- _Action item_:
After finding "Task: Open the FILE backstage button" in the data, write out its line and all following lines without change, up to and including the last one. Leave out pictures.

- _Dataset records_:
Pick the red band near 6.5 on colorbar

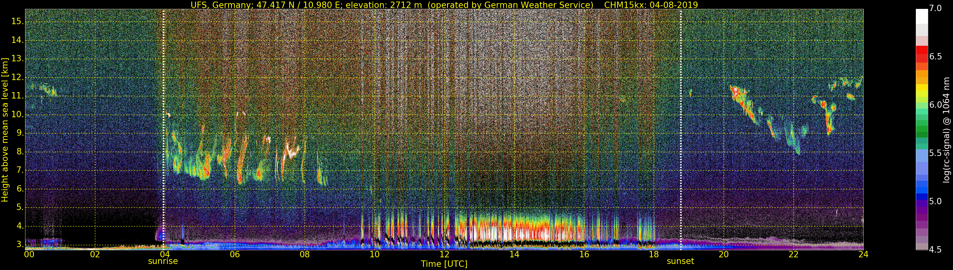pyautogui.click(x=922, y=54)
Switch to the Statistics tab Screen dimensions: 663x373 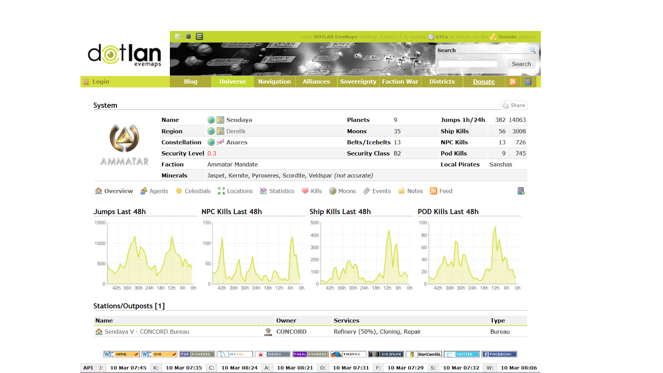coord(277,191)
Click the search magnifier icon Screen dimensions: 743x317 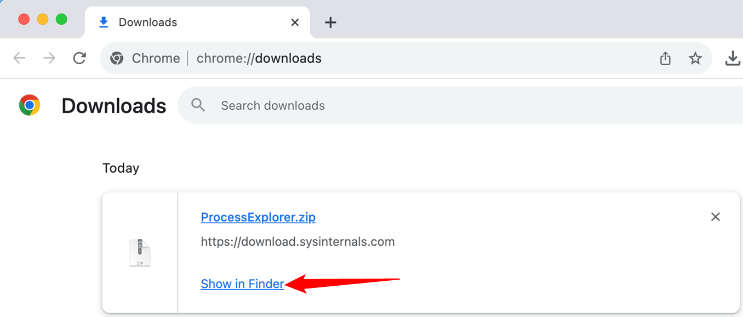point(198,105)
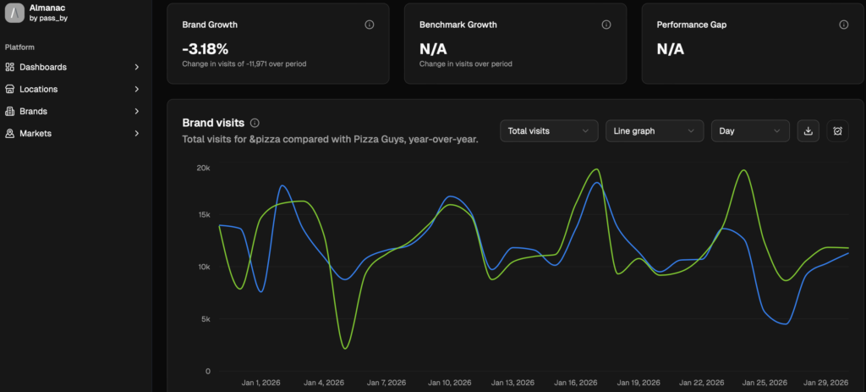The image size is (866, 392).
Task: Open the Day interval dropdown
Action: point(750,131)
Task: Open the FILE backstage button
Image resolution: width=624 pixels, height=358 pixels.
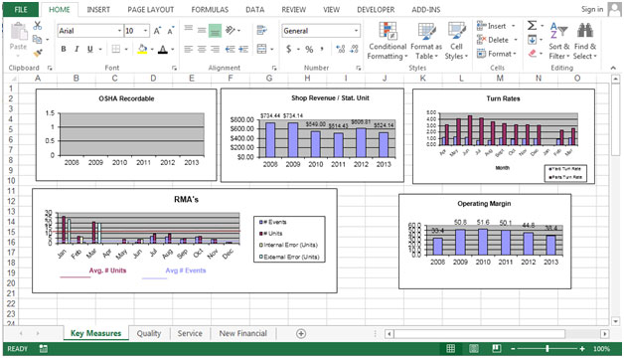Action: click(21, 10)
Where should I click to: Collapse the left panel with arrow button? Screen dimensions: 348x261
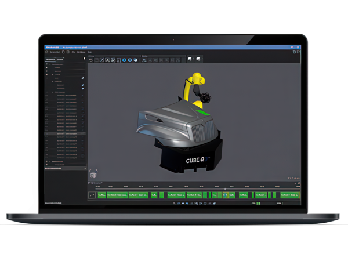(x=84, y=59)
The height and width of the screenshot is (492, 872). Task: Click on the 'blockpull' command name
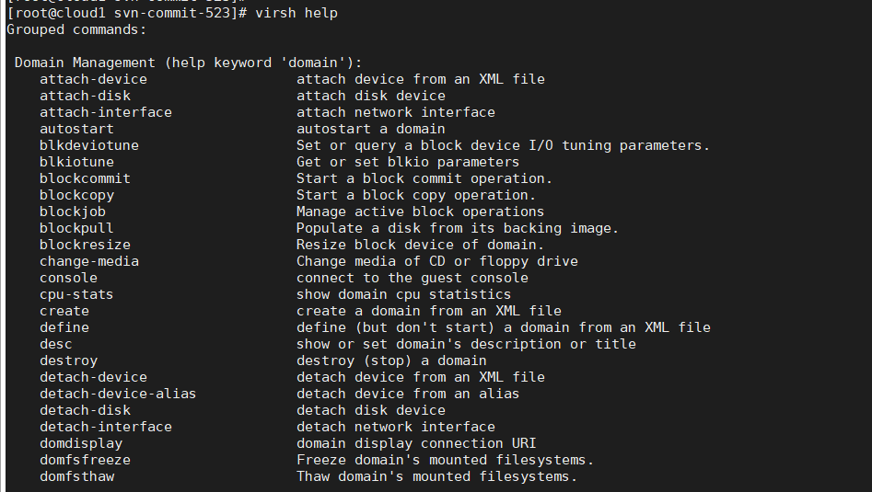[76, 228]
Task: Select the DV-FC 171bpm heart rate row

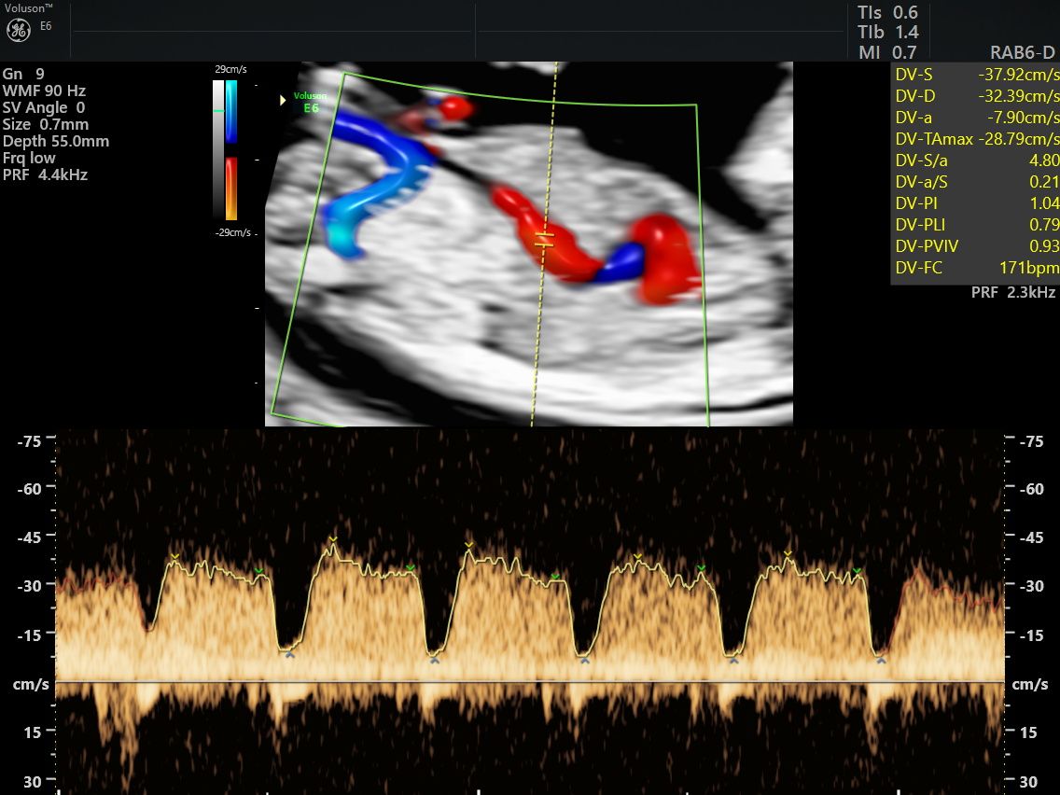Action: [975, 269]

- _Expected answer_:
Task: Open the FILE backstage button
Image resolution: width=624 pixels, height=358 pixels.
Action: click(21, 10)
Where should I click to: Collapse the left panel with arrow button? Screen dimensions: 348x261
(x=84, y=59)
The height and width of the screenshot is (492, 872). Task: Click on the 'blockpull' command name
[76, 228]
Task: Select the DV-FC 171bpm heart rate row

Action: [975, 269]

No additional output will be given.